What you produce should be the lines from the line containing "This screenshot has width=675, height=1058." through the last line below, both ends included, reproduced exactly and without pictures.

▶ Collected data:
:::
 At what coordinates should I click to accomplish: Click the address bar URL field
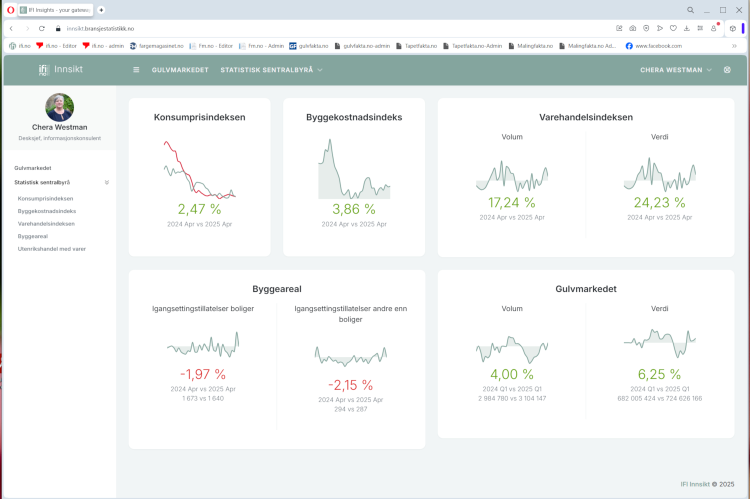pyautogui.click(x=300, y=28)
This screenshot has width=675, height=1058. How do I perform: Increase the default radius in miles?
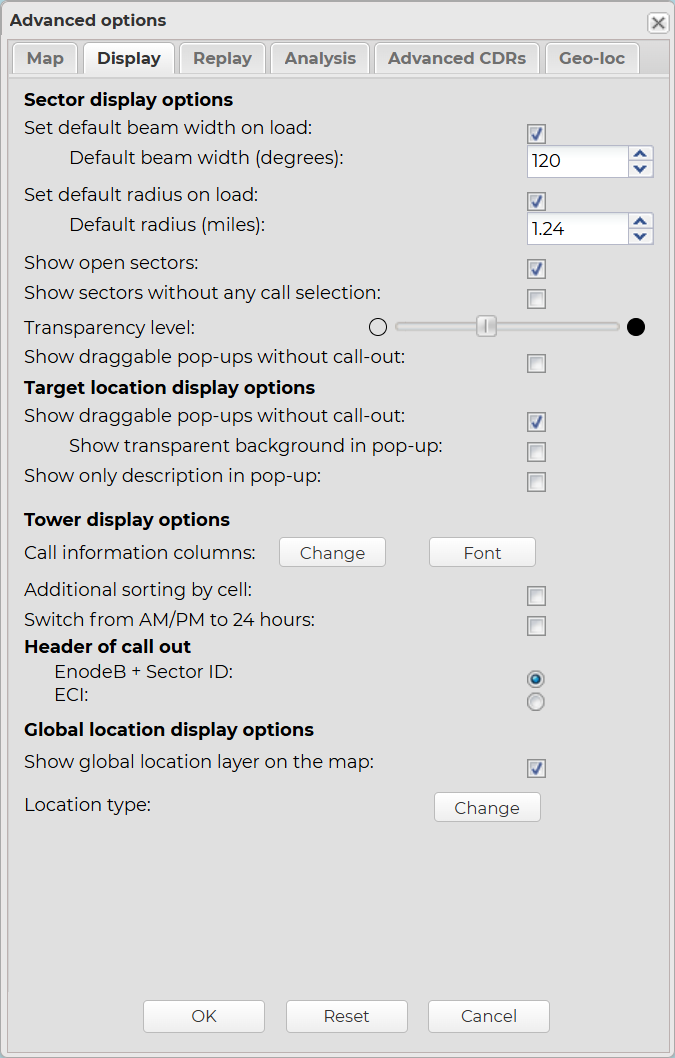[641, 221]
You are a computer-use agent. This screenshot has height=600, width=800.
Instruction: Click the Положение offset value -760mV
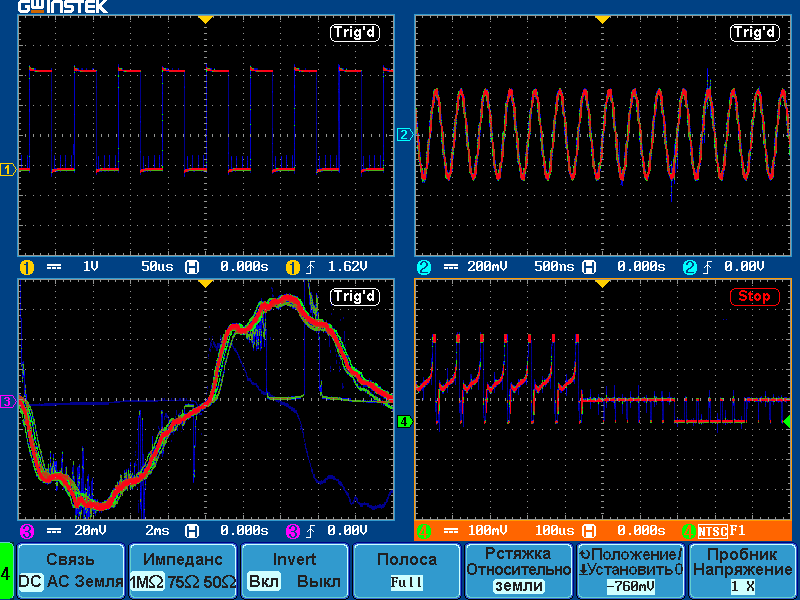tap(631, 586)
:::
▶ Written response:
This screenshot has width=675, height=1058. How do I perform: Increase the default radius in miles?
[641, 221]
You are a computer-use agent. This screenshot has height=600, width=800.
Instruction: Click the Положение offset value -760mV
tap(631, 586)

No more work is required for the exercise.